For platforms

The hard part of your trust layer is already done

Your users stopped believing ratings a long time ago, and generic recommendations give them nothing to believe instead. Fixing that is a research problem: years of math on how trust and distrust move through a graph, and how to keep the result hard to game. We did that work. Point the engine at the endorsements you already record, and every user sees rankings backed by the specific people they trust, with a reason they can read.

The trust field view on a live demo: bars showing each research community's pull on one researcher's reading list, including communities he never joined
Live on science.uptrusthq.com: every community's pull on one researcher's reading list, including communities he never joined.
The problem you live with

Global ratings can be faked

A single score is easy to game. Bots, review farms, and brigading manufacture how many. Engagement ranking rewards outrage. Both wear down the community your platform depends on, and the recommendations they produce are generic for everyone.

Fake reviews

Paid and coordinated reviews add up to a high star count that says nothing about quality.

Brigading

A motivated crowd can bury a good contributor or lift a bad one, because volume is the only vote that counts.

Engagement ranking

Optimizing for time on site surfaces the loudest content, not the content people actually trust.

Generic recommendations

One popularity list for millions of people fits almost none of them well.

What changes

Rank by who, not how many

Every action on your platform, a follow, a review, a star, a purchase, becomes evidence of trust, or distrust, between two people. Trust spreads. You inherit, at a discount, the trust of the people you trust. Ranking is then weighted by who endorsed something, not by raw counts.

Personal

There is no single global score. The same items rank differently for every person, because rank depends on their own trust network.

Explainable

Every result carries a plain reason: trusted by people you trust. Users can see why something reached them.

Hard to manipulate

Attackers can manufacture how many, but they cannot manufacture who trusts them. The trust graph resists the usual attacks.

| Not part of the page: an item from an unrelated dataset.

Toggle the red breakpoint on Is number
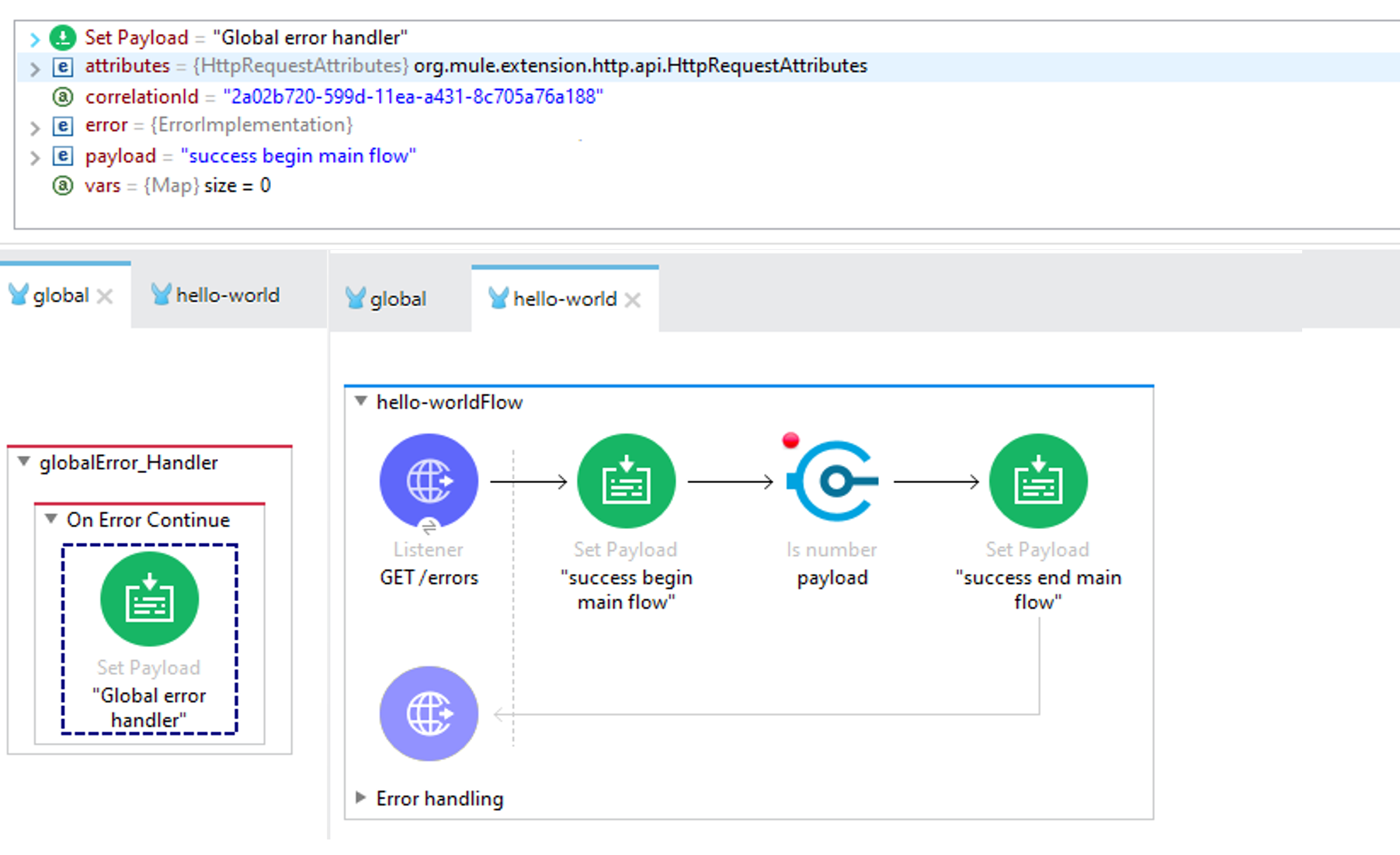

The engine also finds the communities in your graph and scores bridges: content that earns real endorsement from both sides of a disagreement. Engagement ranking splits a community to keep it clicking. Bridge scores give you the opposite lever, surfacing what holds it together. And the newest capability reads trust as a field. For any person it shows every community's pull on what they see, through which trusted people. "Why am I seeing this?" becomes a question you can actually answer.

Proof

Four live demos, one engine

Each demo runs the same engine over a different public record. Pick a viewer, see that person's ranking, then switch viewers and watch it reshuffle. Each one maps to a category you may already serve. Four so far. Any record of who endorses whom can be next.

For expert content and research libraries

science.uptrusthq.com

AI and ML research papers, from the citation graph.

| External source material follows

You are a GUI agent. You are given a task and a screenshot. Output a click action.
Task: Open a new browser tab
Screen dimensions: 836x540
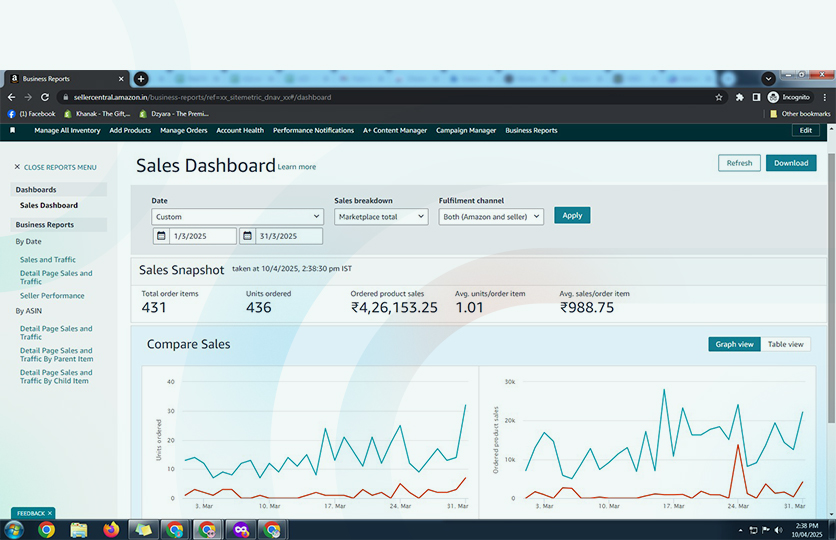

The same papers. A different reading list for every researcher.

~25,000 papers, ~3,000 researchers

For developer tools and code collaboration

git.uptrusthq.com

Open source repositories, from the star graph.

The same repos. A different top list for every developer.

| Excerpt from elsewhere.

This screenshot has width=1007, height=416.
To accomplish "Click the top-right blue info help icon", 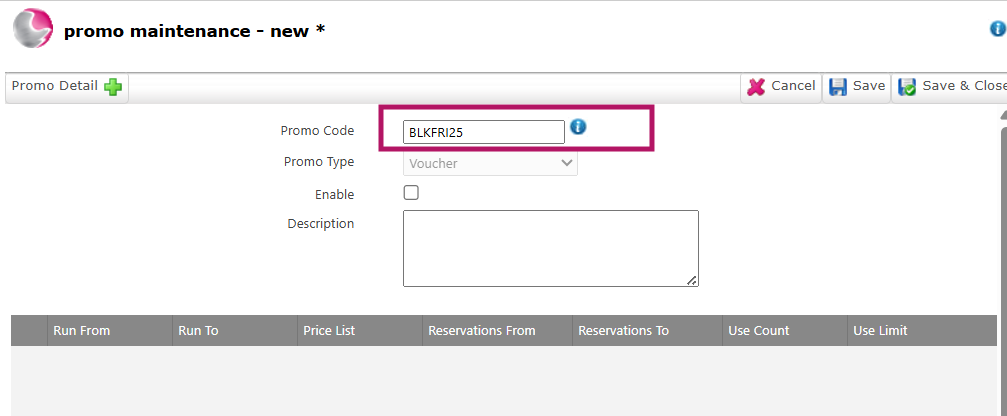I will (998, 29).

~35,000 repositories, ~8,000 developers

For knowledge bases and reference content

wiki.uptrusthq.com

English Wikipedia, from the editor thanks log.

The encyclopedia anyone can edit, ranked by editors you'd actually trust.

~236,000 articles, ~9,000 editors

For review sites and local discovery

review.uptrusthq.com

An educational demonstration on the Yelp Open Dataset, with trust inferred from taste agreement.

A research demonstration of trust-weighted local discovery, not a product.

~20,000 businesses, ~23,000 reviewers

No new user behavior

Runs on data you already have

The engine reads the signals your platform already collects: follows, reviews, stars, purchases, thanks. You do not need to ask users to do anything new. The demos prove this. Each one was built from a public record that already existed, with no new input from anyone.

That means recommendation, discovery, and reputation that are personal and explainable, using the history you have on hand.

Agent-ready

Built for the agents that choose for people

AI agents are starting to shop, read, and decide on people's behalf. To do that well, they need a trust source that is personal and permissioned, not one global rating.

UpTrust runs a live server that speaks MCP. With a person's permission, granted through OAuth, an agent can rank options, check trust as a band, find trusted voices on a topic, find bridges (the voices both sides of a disagreement still trust), and suggest introductions, all from that specific person's point of view. It works with Claude and any MCP-aware agent.

How it starts

Start with a pilot on one data category

We begin with one part of your data, follows, reviews, stars, or purchases, and run the engine over it. You see personalized, explainable ranking on your own content before you commit to more. From there we scope how the layer fits your product.